Really, how many of you, your B.C. friends and relatives, acquaintances — or your local butcher, baker or candlestick maker — dutifully answered questions online or by phone, and then, got an email asking for more information?
The program’s tete a tete sessions rely on you having three things: patience, a computer and email address. Now stories are in the news and social media about people who wanted but didn’t get the cash for Christmas they expected, based on a campaign promise.
Oh, I know. Who believes anything politicians have to say. But when B.C. premier John Horgan said those who applied online Dec.18 or by phone on Dec, 21 could have money by Christmas, it did sound promising. The relief, Horgan said, was his administration’s “absolute most pressing goal” — which makes perfect sense when you’re rolling out dough.
Over three million people were deemed probably eligible for the tax-free payouts which provide up to $500 for singles, and up to $1,000 for couples.
A friend applied Dec. 23. He got an email on Dec. 25 telling him that his application was “approved” and the benefit would be in his bank account, “within five business days.” And it was.
Others are still waiting. Some counted on it for holiday spending … or paying hydro and gas bills. A couple I know applied by phone before my friend did and, while they got a “case number,” they still have no cash.
This roll out should have been as easy as pie. Just follow the recipe and plan ahead to avoid things like government online website crashes and phone line follies.The rules, for applicants, seemed easy to follow too.
Unless you had more income in 2019 than the criteria allows, (for singles over $62,000) or you actually lived on Pluto, not Prince George or another B.C. town, chances are you’d qualify.
But in many cases, actually getting the funds in hand was frustrating. The delay in doling out dollars may mean (as suggested by B.C.’s finance minister Selina Robinson) they want to ferret out frauds.
That means taking their time to check their list twice, making sure no undeserving boys or girls get their dirty mitts on all that dough. Good idea. Tough cookies those finance minister types.
That’s why they ask so many questions.
Lots of people I know don’t have my email address, some don’t even have my cell phone number. But B.C.’s recovery benefit program has both, plus my civic address, bank account info, annual income, SIN number and date of birth.
All wrapped up in a bow. A mini census.
They got to update and upload this information with my consent (for cash) but I hope they do have a fool proof plan to keep it safe with no cookie crumb trail for hackers to follow.

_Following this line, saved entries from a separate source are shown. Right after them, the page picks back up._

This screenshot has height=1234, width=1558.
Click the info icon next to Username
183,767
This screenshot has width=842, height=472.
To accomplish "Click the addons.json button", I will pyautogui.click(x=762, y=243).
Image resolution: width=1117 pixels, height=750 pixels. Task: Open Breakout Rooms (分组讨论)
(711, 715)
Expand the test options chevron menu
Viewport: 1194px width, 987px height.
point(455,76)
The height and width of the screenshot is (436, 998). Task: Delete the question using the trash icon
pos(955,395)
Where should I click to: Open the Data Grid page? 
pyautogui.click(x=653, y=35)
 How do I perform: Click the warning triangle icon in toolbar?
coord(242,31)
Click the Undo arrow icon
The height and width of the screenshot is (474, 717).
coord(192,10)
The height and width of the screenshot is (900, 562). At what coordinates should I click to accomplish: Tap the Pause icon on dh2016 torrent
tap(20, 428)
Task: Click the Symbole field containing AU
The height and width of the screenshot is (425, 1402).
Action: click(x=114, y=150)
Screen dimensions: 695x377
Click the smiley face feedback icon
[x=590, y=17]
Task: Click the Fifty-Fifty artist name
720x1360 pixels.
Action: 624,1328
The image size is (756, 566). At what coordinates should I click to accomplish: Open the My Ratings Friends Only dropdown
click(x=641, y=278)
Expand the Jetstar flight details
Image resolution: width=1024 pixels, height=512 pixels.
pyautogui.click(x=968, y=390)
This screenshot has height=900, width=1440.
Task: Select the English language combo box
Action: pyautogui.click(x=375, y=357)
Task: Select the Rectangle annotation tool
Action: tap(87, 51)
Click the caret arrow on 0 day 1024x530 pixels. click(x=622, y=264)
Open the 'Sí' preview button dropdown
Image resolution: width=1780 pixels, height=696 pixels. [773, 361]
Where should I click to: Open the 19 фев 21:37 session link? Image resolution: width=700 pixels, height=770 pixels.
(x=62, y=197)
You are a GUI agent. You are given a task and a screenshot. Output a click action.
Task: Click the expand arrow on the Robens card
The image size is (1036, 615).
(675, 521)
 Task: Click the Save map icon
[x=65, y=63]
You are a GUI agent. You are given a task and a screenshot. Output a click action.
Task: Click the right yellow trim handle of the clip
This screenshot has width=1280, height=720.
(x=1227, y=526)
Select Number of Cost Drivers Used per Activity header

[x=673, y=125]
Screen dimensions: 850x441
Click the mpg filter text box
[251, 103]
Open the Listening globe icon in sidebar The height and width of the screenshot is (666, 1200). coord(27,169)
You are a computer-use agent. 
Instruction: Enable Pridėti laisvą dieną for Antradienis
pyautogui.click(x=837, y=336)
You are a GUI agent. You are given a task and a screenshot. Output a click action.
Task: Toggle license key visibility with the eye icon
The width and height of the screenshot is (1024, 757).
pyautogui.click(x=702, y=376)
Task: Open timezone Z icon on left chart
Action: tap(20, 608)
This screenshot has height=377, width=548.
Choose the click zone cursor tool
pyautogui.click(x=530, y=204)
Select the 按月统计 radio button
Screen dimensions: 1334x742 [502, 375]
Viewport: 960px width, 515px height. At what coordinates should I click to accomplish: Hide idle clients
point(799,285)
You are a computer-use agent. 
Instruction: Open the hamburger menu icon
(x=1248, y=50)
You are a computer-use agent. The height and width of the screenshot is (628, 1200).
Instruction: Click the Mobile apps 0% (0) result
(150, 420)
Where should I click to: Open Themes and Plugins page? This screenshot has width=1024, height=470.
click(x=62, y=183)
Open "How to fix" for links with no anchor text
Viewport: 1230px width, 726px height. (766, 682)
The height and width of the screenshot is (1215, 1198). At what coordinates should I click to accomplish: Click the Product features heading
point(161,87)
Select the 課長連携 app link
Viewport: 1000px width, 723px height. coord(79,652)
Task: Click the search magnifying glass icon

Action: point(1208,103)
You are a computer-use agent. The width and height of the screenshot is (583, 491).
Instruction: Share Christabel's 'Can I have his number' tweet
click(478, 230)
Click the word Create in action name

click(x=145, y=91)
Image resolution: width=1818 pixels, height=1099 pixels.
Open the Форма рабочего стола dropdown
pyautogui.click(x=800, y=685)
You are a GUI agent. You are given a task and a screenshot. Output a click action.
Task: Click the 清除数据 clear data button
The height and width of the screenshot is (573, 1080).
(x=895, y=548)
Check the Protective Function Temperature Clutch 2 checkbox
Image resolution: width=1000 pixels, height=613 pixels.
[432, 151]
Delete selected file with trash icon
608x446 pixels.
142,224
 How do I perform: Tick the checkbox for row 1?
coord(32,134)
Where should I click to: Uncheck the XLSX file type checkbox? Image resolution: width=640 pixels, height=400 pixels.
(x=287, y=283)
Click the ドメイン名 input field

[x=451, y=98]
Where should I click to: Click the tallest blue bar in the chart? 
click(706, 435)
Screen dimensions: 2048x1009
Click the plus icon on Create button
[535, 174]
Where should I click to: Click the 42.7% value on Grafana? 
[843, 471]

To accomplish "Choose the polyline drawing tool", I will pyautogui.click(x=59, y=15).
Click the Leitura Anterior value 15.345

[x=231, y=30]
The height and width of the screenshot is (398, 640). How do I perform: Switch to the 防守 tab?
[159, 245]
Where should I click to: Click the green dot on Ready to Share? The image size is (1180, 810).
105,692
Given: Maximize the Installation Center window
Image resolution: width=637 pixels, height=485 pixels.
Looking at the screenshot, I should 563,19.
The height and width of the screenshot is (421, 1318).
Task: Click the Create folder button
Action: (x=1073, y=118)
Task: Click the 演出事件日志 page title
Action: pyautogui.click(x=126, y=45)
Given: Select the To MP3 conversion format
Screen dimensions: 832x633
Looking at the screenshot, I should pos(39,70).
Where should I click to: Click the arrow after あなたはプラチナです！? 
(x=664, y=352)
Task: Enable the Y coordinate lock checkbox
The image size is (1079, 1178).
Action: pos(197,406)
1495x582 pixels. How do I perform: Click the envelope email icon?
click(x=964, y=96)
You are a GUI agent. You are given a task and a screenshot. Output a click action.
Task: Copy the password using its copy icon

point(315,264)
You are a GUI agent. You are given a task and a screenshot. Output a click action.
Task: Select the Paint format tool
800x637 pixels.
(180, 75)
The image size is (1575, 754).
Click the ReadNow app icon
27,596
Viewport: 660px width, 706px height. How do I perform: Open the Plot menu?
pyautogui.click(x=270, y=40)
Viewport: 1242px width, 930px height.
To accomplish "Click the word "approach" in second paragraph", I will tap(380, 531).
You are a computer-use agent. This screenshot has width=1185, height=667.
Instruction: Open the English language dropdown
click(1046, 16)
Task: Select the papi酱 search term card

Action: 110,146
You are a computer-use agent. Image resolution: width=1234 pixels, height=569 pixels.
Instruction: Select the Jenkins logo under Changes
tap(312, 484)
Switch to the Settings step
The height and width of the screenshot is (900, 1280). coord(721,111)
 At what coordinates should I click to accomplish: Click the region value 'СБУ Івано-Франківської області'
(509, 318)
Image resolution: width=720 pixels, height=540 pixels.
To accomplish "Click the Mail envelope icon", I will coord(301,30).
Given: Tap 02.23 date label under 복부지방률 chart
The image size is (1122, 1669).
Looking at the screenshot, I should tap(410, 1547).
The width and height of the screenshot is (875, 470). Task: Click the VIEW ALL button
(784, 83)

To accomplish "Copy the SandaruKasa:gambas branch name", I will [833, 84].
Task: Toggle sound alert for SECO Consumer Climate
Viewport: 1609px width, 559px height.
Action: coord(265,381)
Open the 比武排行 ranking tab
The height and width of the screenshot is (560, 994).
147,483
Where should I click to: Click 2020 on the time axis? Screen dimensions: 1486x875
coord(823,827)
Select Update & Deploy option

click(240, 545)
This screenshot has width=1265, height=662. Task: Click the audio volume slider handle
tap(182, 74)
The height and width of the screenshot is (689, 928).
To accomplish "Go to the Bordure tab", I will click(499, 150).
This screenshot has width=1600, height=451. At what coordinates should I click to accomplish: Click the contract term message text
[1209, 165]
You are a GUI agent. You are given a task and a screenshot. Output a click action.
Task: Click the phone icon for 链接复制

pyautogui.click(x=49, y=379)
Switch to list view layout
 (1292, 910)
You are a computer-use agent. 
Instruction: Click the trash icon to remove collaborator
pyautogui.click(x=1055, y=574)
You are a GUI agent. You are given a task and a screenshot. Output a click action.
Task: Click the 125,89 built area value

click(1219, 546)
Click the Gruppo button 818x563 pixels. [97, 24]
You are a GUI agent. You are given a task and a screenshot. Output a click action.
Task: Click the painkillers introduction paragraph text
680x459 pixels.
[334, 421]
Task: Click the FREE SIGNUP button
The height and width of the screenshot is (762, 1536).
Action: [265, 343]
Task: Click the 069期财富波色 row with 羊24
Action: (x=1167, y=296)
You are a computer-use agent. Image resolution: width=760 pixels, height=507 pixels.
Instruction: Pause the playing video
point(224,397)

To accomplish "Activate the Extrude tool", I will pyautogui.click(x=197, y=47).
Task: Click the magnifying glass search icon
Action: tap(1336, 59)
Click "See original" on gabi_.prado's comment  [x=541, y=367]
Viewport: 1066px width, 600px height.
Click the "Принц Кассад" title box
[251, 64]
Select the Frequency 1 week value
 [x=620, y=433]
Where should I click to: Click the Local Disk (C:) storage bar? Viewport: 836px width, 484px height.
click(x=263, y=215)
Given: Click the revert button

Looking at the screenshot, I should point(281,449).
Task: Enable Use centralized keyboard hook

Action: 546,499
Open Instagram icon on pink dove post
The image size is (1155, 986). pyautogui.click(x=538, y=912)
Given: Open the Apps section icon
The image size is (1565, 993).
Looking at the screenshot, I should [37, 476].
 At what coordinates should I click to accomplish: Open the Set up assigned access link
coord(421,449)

Longtime Prince George-Valemount MLA Shirley Bond, now interim leader of official opposition for the Liberal Party of BC, called the NDP rollout of dough a “mess.” She’s right. But I also agree with Robinson that the party’s bakers likely did their best — even if the relief scheme itself was a little half-baked.
My New Year’s wish for readers is that 2020 passes by silently and surreptitiously, like a thief in the night. No fanfare. No loud horns, No hats. No fireworks, And of course, no big parties.
Just goodbye. Good riddance. The Grinch only stole Christmas. COVID19 stole a year from us along with people, plans, and our peace of mind. Next year with vaccines, vigilance, some hope and some prayer, we may just get through this.